**Work task**
Your answer should be the complete data, copied exactly.

**Provided data**
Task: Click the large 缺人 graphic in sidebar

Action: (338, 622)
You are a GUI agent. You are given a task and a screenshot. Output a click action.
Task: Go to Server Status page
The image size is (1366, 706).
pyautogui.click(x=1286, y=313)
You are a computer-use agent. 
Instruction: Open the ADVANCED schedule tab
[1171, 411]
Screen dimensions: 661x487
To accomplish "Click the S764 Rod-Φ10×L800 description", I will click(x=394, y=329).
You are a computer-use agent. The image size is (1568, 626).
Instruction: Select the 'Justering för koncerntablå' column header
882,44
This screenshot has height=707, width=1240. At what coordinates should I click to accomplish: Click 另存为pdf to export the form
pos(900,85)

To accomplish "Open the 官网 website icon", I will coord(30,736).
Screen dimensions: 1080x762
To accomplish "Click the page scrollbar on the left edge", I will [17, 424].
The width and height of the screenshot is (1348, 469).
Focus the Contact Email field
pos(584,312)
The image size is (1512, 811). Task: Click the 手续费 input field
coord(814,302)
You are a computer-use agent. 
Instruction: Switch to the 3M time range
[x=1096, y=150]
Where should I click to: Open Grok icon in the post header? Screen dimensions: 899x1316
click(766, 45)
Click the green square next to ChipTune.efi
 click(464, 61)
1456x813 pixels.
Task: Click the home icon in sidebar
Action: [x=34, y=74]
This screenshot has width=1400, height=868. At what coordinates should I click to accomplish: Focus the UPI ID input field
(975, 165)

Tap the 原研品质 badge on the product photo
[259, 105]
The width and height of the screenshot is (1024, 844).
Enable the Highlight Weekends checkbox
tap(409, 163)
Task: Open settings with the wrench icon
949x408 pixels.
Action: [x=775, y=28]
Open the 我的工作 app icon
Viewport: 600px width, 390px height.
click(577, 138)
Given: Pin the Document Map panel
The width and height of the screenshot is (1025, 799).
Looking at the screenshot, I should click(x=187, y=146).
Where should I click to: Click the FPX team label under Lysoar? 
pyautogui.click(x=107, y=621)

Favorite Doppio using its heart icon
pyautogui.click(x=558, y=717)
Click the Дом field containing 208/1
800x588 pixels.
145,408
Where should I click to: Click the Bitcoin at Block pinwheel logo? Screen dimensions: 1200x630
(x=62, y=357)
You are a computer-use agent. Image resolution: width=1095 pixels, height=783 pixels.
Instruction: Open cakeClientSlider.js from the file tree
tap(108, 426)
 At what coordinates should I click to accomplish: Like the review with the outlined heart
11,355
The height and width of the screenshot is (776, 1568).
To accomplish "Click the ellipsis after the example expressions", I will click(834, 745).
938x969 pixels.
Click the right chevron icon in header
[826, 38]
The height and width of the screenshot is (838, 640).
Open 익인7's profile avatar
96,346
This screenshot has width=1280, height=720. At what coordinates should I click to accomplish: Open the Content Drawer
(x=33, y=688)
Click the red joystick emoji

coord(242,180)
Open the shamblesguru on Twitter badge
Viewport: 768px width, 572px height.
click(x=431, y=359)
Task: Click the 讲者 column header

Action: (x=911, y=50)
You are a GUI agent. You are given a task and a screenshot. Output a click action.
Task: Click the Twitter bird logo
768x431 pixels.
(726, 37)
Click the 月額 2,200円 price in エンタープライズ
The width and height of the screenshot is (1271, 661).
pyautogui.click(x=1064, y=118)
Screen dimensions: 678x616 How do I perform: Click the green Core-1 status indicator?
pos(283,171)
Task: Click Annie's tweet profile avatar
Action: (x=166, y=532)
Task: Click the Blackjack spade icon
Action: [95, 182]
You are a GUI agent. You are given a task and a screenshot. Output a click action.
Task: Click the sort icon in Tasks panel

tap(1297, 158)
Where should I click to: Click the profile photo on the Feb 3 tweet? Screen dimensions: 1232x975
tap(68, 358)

**Task result**
Task: Click the large 缺人 graphic in sidebar

Action: (338, 622)
You are a GUI agent. You are given a task and a screenshot. Output a click action.
Task: Go to Server Status page
The image size is (1366, 706).
pyautogui.click(x=1286, y=313)
You are a computer-use agent. 
Instruction: Open the ADVANCED schedule tab
[1171, 411]
Screen dimensions: 661x487
To accomplish "Click the S764 Rod-Φ10×L800 description", I will click(x=394, y=329).
You are a computer-use agent. The image size is (1568, 626).
Instruction: Select the 'Justering för koncerntablå' column header
882,44
This screenshot has height=707, width=1240. At what coordinates should I click to accomplish: Click 另存为pdf to export the form
pos(900,85)

To accomplish "Open the 官网 website icon", I will coord(30,736).
Screen dimensions: 1080x762
To accomplish "Click the page scrollbar on the left edge", I will [17, 424].
The width and height of the screenshot is (1348, 469).
Focus the Contact Email field
pos(584,312)
The image size is (1512, 811). Task: Click the 手续费 input field
coord(814,302)
You are a computer-use agent. 
Instruction: Switch to the 3M time range
[x=1096, y=150]
Where should I click to: Open Grok icon in the post header? Screen dimensions: 899x1316
click(766, 45)
Click the green square next to ChipTune.efi
 click(464, 61)
1456x813 pixels.
Task: Click the home icon in sidebar
Action: [x=34, y=74]
This screenshot has width=1400, height=868. At what coordinates should I click to accomplish: Focus the UPI ID input field
(975, 165)

Tap the 原研品质 badge on the product photo
[259, 105]
The width and height of the screenshot is (1024, 844).
Enable the Highlight Weekends checkbox
tap(409, 163)
Task: Open settings with the wrench icon
949x408 pixels.
Action: [x=775, y=28]
Open the 我的工作 app icon
Viewport: 600px width, 390px height.
click(577, 138)
Given: Pin the Document Map panel
The width and height of the screenshot is (1025, 799).
Looking at the screenshot, I should click(x=187, y=146).
Where should I click to: Click the FPX team label under Lysoar? 
pyautogui.click(x=107, y=621)

Favorite Doppio using its heart icon
pyautogui.click(x=558, y=717)
Click the Дом field containing 208/1
800x588 pixels.
145,408
Where should I click to: Click the Bitcoin at Block pinwheel logo? Screen dimensions: 1200x630
(x=62, y=357)
You are a computer-use agent. Image resolution: width=1095 pixels, height=783 pixels.
Instruction: Open cakeClientSlider.js from the file tree
tap(108, 426)
 At what coordinates should I click to accomplish: Like the review with the outlined heart
11,355
The height and width of the screenshot is (776, 1568).
To accomplish "Click the ellipsis after the example expressions", I will click(834, 745).
938x969 pixels.
Click the right chevron icon in header
[826, 38]
The height and width of the screenshot is (838, 640).
Open 익인7's profile avatar
96,346
This screenshot has width=1280, height=720. At what coordinates should I click to accomplish: Open the Content Drawer
(x=33, y=688)
Click the red joystick emoji

coord(242,180)
Open the shamblesguru on Twitter badge
Viewport: 768px width, 572px height.
click(x=431, y=359)
Task: Click the 讲者 column header

Action: (x=911, y=50)
You are a GUI agent. You are given a task and a screenshot. Output a click action.
Task: Click the Twitter bird logo
768x431 pixels.
(726, 37)
Click the 月額 2,200円 price in エンタープライズ
The width and height of the screenshot is (1271, 661).
pyautogui.click(x=1064, y=118)
Screen dimensions: 678x616 How do I perform: Click the green Core-1 status indicator?
pos(283,171)
Task: Click Annie's tweet profile avatar
Action: (x=166, y=532)
Task: Click the Blackjack spade icon
Action: [95, 182]
You are a GUI agent. You are given a task and a screenshot. Output a click action.
Task: Click the sort icon in Tasks panel

tap(1297, 158)
Where should I click to: Click the profile photo on the Feb 3 tweet? Screen dimensions: 1232x975
tap(68, 358)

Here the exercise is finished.